#### [EXERCISE]
Please retype every entry below, keeping it exactly the same.

#### [TASK DATA]

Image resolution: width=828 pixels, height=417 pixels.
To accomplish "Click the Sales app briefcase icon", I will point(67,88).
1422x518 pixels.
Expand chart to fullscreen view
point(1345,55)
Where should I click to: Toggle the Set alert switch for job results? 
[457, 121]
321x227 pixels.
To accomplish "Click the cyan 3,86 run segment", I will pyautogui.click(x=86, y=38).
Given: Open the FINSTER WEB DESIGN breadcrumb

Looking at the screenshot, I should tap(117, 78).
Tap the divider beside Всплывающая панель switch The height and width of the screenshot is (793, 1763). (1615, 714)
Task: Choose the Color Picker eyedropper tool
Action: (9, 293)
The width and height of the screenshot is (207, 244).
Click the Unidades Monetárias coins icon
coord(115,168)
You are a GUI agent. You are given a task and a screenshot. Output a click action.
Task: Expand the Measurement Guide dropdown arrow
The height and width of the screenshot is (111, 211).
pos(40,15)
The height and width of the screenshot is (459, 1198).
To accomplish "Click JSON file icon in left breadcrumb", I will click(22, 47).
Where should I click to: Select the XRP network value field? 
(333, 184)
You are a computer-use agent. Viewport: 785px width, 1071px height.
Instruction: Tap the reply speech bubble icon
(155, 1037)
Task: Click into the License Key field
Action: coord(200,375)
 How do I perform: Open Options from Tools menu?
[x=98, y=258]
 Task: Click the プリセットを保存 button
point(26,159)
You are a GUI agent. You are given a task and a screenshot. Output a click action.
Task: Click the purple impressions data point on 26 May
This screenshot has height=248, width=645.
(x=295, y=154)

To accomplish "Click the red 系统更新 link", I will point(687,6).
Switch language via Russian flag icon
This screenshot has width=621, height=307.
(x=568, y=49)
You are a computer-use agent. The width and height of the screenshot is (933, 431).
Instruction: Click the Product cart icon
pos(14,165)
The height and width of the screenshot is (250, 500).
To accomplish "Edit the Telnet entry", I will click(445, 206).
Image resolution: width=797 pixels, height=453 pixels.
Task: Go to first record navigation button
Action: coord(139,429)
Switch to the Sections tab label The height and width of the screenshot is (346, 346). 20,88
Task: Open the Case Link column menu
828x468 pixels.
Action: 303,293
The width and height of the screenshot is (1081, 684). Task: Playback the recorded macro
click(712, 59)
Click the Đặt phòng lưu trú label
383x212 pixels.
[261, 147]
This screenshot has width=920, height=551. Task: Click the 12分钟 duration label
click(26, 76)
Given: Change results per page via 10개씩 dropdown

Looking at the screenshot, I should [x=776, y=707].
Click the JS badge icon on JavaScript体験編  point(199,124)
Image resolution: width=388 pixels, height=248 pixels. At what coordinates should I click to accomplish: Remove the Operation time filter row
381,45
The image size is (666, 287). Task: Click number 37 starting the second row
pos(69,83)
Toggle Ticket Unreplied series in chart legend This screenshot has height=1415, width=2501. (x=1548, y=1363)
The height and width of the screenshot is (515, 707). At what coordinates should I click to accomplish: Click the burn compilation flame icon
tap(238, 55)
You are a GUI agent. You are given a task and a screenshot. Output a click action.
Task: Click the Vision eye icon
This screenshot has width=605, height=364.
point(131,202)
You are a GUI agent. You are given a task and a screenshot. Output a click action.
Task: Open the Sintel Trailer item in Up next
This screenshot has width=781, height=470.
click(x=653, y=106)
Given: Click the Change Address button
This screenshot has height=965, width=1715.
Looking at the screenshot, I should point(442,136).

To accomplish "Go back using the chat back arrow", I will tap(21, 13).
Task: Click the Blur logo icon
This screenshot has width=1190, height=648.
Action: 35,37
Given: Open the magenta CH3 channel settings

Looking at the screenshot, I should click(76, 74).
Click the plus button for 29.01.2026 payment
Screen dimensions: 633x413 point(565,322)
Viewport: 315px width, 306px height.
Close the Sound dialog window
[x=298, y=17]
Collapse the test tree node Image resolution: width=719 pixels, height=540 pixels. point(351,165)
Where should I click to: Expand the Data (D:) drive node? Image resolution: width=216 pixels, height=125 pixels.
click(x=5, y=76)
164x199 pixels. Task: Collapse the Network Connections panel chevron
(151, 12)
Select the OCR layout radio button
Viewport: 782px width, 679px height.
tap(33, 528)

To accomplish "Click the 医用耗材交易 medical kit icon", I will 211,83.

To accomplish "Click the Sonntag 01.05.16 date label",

#### [OUTPUT BELOW]
Image resolution: width=828 pixels, height=417 pixels.
To accomplish "Click the Sales app briefcase icon", I will point(67,88).
1422x518 pixels.
Expand chart to fullscreen view
point(1345,55)
Where should I click to: Toggle the Set alert switch for job results? 
[457, 121]
321x227 pixels.
To accomplish "Click the cyan 3,86 run segment", I will pyautogui.click(x=86, y=38).
Given: Open the FINSTER WEB DESIGN breadcrumb

Looking at the screenshot, I should tap(117, 78).
Tap the divider beside Всплывающая панель switch The height and width of the screenshot is (793, 1763). (1615, 714)
Task: Choose the Color Picker eyedropper tool
Action: (9, 293)
The width and height of the screenshot is (207, 244).
Click the Unidades Monetárias coins icon
coord(115,168)
You are a GUI agent. You are given a task and a screenshot. Output a click action.
Task: Expand the Measurement Guide dropdown arrow
The height and width of the screenshot is (111, 211).
pos(40,15)
The height and width of the screenshot is (459, 1198).
To accomplish "Click JSON file icon in left breadcrumb", I will click(22, 47).
Where should I click to: Select the XRP network value field? 
(333, 184)
You are a computer-use agent. Viewport: 785px width, 1071px height.
Instruction: Tap the reply speech bubble icon
(155, 1037)
Task: Click into the License Key field
Action: coord(200,375)
 How do I perform: Open Options from Tools menu?
[x=98, y=258]
 Task: Click the プリセットを保存 button
point(26,159)
You are a GUI agent. You are given a task and a screenshot. Output a click action.
Task: Click the purple impressions data point on 26 May
This screenshot has height=248, width=645.
(x=295, y=154)

To accomplish "Click the red 系统更新 link", I will point(687,6).
Switch language via Russian flag icon
This screenshot has width=621, height=307.
(x=568, y=49)
You are a computer-use agent. The width and height of the screenshot is (933, 431).
Instruction: Click the Product cart icon
pos(14,165)
The height and width of the screenshot is (250, 500).
To accomplish "Edit the Telnet entry", I will click(445, 206).
Image resolution: width=797 pixels, height=453 pixels.
Task: Go to first record navigation button
Action: coord(139,429)
Switch to the Sections tab label The height and width of the screenshot is (346, 346). 20,88
Task: Open the Case Link column menu
828x468 pixels.
Action: 303,293
The width and height of the screenshot is (1081, 684). Task: Playback the recorded macro
click(712, 59)
Click the Đặt phòng lưu trú label
383x212 pixels.
[261, 147]
This screenshot has width=920, height=551. Task: Click the 12分钟 duration label
click(26, 76)
Given: Change results per page via 10개씩 dropdown

Looking at the screenshot, I should [x=776, y=707].
Click the JS badge icon on JavaScript体験編  point(199,124)
Image resolution: width=388 pixels, height=248 pixels. At what coordinates should I click to accomplish: Remove the Operation time filter row
381,45
The image size is (666, 287). Task: Click number 37 starting the second row
pos(69,83)
Toggle Ticket Unreplied series in chart legend This screenshot has height=1415, width=2501. (x=1548, y=1363)
The height and width of the screenshot is (515, 707). At what coordinates should I click to accomplish: Click the burn compilation flame icon
tap(238, 55)
You are a GUI agent. You are given a task and a screenshot. Output a click action.
Task: Click the Vision eye icon
This screenshot has width=605, height=364.
point(131,202)
You are a GUI agent. You are given a task and a screenshot. Output a click action.
Task: Open the Sintel Trailer item in Up next
This screenshot has width=781, height=470.
click(x=653, y=106)
Given: Click the Change Address button
This screenshot has height=965, width=1715.
Looking at the screenshot, I should point(442,136).

To accomplish "Go back using the chat back arrow", I will tap(21, 13).
Task: Click the Blur logo icon
This screenshot has width=1190, height=648.
Action: 35,37
Given: Open the magenta CH3 channel settings

Looking at the screenshot, I should click(76, 74).
Click the plus button for 29.01.2026 payment
Screen dimensions: 633x413 point(565,322)
Viewport: 315px width, 306px height.
Close the Sound dialog window
[x=298, y=17]
Collapse the test tree node Image resolution: width=719 pixels, height=540 pixels. point(351,165)
Where should I click to: Expand the Data (D:) drive node? Image resolution: width=216 pixels, height=125 pixels.
click(x=5, y=76)
164x199 pixels. Task: Collapse the Network Connections panel chevron
(151, 12)
Select the OCR layout radio button
Viewport: 782px width, 679px height.
tap(33, 528)

To accomplish "Click the 医用耗材交易 medical kit icon", I will 211,83.

To accomplish "Click the Sonntag 01.05.16 date label",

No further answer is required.